## [Task directions]
Copy the records from the line with "Task: Click the damage" up to and including the line with "coord(710,326)", replacing "dropdown" with "menu" and leaving everything else unchanged.

## [Supplied material]

==============================

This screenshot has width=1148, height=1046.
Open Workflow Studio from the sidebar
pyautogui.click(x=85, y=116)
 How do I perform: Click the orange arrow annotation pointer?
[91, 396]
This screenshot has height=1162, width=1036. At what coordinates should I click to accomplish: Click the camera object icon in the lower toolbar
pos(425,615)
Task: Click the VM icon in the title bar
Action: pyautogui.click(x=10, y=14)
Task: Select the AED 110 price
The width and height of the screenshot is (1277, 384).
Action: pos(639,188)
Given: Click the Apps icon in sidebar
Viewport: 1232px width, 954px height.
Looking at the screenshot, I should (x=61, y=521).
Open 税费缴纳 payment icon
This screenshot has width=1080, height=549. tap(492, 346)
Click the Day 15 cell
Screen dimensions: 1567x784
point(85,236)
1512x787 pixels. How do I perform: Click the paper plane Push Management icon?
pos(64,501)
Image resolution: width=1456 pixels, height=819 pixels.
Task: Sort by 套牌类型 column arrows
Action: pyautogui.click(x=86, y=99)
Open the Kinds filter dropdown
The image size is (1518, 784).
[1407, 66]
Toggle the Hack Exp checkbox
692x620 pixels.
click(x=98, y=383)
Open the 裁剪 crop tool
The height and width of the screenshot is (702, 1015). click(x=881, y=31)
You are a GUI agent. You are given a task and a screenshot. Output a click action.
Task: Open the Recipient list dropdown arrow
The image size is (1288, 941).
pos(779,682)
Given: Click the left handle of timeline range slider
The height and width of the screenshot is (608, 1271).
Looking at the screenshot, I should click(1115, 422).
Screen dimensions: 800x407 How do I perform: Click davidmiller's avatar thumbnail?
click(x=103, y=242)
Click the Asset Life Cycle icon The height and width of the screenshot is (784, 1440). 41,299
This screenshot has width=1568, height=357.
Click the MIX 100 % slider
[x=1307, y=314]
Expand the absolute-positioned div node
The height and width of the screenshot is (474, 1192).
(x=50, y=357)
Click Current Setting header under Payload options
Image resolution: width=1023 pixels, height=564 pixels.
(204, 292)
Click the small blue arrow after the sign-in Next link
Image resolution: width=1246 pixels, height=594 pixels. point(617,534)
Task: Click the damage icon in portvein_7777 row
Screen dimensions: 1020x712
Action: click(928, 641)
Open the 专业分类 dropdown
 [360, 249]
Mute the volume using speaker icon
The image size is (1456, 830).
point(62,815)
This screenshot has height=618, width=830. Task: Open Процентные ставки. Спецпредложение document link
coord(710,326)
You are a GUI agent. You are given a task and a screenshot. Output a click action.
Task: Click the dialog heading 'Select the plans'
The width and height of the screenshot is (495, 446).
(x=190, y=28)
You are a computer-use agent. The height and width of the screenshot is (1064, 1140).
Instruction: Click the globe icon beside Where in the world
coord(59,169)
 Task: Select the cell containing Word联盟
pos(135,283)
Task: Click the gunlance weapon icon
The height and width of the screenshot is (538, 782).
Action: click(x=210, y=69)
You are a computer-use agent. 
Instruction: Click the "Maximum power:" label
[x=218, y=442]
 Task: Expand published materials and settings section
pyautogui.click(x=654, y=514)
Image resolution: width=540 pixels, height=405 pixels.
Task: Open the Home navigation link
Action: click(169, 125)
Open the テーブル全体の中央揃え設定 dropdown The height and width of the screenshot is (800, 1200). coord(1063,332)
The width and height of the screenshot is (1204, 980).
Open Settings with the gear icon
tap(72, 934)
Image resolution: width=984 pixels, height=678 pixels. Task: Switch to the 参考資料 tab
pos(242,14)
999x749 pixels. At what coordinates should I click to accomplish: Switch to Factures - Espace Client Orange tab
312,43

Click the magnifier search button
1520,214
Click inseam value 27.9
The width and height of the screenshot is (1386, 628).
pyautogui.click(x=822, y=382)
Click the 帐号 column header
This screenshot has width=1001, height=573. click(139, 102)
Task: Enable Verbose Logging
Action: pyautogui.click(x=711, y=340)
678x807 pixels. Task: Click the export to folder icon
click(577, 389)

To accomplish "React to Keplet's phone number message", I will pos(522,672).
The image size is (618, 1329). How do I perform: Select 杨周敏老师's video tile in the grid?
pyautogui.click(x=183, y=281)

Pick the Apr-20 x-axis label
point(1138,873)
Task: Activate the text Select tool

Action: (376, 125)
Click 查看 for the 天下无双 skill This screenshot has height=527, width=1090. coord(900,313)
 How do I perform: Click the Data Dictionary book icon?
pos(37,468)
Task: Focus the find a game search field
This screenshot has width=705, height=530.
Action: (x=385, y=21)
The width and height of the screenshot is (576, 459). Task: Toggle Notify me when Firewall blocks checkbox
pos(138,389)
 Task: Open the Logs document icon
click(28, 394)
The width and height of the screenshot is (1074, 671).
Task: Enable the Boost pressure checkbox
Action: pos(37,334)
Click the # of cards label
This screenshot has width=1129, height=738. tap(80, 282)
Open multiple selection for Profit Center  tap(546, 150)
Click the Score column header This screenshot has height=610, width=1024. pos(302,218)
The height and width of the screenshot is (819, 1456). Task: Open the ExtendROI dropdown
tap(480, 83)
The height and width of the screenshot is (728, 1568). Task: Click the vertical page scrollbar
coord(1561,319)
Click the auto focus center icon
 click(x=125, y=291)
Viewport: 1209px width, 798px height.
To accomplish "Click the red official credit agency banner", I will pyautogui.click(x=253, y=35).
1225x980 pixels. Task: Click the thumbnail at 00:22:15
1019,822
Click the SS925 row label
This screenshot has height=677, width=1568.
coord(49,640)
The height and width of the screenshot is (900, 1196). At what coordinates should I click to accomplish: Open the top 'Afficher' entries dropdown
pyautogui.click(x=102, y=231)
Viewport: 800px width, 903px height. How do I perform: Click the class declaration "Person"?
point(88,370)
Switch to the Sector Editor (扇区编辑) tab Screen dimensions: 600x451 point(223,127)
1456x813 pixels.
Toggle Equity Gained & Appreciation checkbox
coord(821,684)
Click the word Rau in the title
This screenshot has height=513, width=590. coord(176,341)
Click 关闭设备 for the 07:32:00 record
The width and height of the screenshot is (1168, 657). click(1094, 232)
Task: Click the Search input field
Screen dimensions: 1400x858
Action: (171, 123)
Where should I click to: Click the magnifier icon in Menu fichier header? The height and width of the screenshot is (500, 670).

==============================

## [Final answer]
Task: Click the damage icon in portvein_7777 row
Screen dimensions: 1020x712
Action: click(928, 641)
Open the 专业分类 menu
 [360, 249]
Mute the volume using speaker icon
The image size is (1456, 830).
point(62,815)
This screenshot has height=618, width=830. Task: Open Процентные ставки. Спецпредложение document link
coord(710,326)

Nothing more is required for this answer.